Words from T.S. Eliot, from Choruses From The Rock:

Of all that was done in the past,
You eat the fruit, rotten or ripe.

For every ill deed in the past we suffer the consequence….

And of all that was done that was good, you have the inheritance….

And all that is ill you may repair
if you walk together in humble repentance,
expiating the sins of your parents;

And all that was good you must fight to keep
with hearts as devoted as those of your parents
who fought to gain it.

The world is full of terror and joy. It is full of mystery and wonder. And we are left trying to make sense of it all sometimes. In our lives and in the lives of those who have gone before us. This is tender ground. This is fertile ground.

It is important to remember that we are not alone in our struggles. We are all in this together. It is important to know that nobody has ever had all the answers. It is important to remember that even those people we have never known have given us all that they have given us—all of the brokenness, but also all of the blessings. It is our job to hold a space for what we can and move with all the integrity that we can. We hopefully find a way to take responsibility for what is ours and what is not ours as well.

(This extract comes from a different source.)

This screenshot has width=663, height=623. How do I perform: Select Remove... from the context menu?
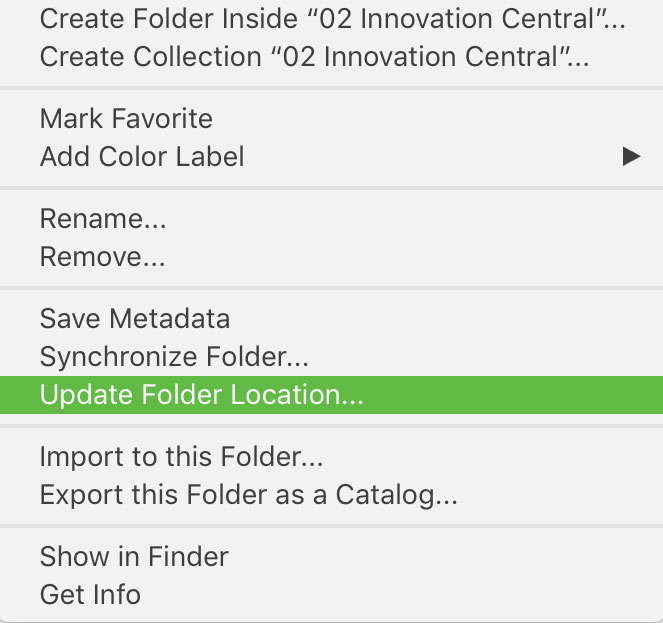tap(332, 257)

In our lives we bear witness over and over again to that legacy. We bear witness by how we are with others, with the young and with the old, with those on the margins and those within the margins, by how we are with the earth, in all its fragility.

May we always remember that our ancestors carried us, just as we carry them. That they are with us as we become the people we are called to become.

Prayer

God of the generations, be with us this day. We give thanks for those who have gone before us. May their stories guide us and also challenge us. Give us courage to see their lives in their fullness, for all of their gifts and all of their limitations. Help us to find meaning and hope in their stories. May we see in their lives—their fears and struggles, their courage and wisdom—an image of what our lives might be. Amen.

Benediction

Words of Barbara Pescan:

Because of those who came before, we are;
in spite of their failings, we believe;
because of, and in spite of, the horizons of their vision,
we, too, dream.

Let us go remembering to praise,
to live in the moment,
to love mightily,
to bow to the mystery.


[1] From the “Encyclopedia of Word and Phrase Origins” by Robert Hendrickson (Facts on File, New York, 1997).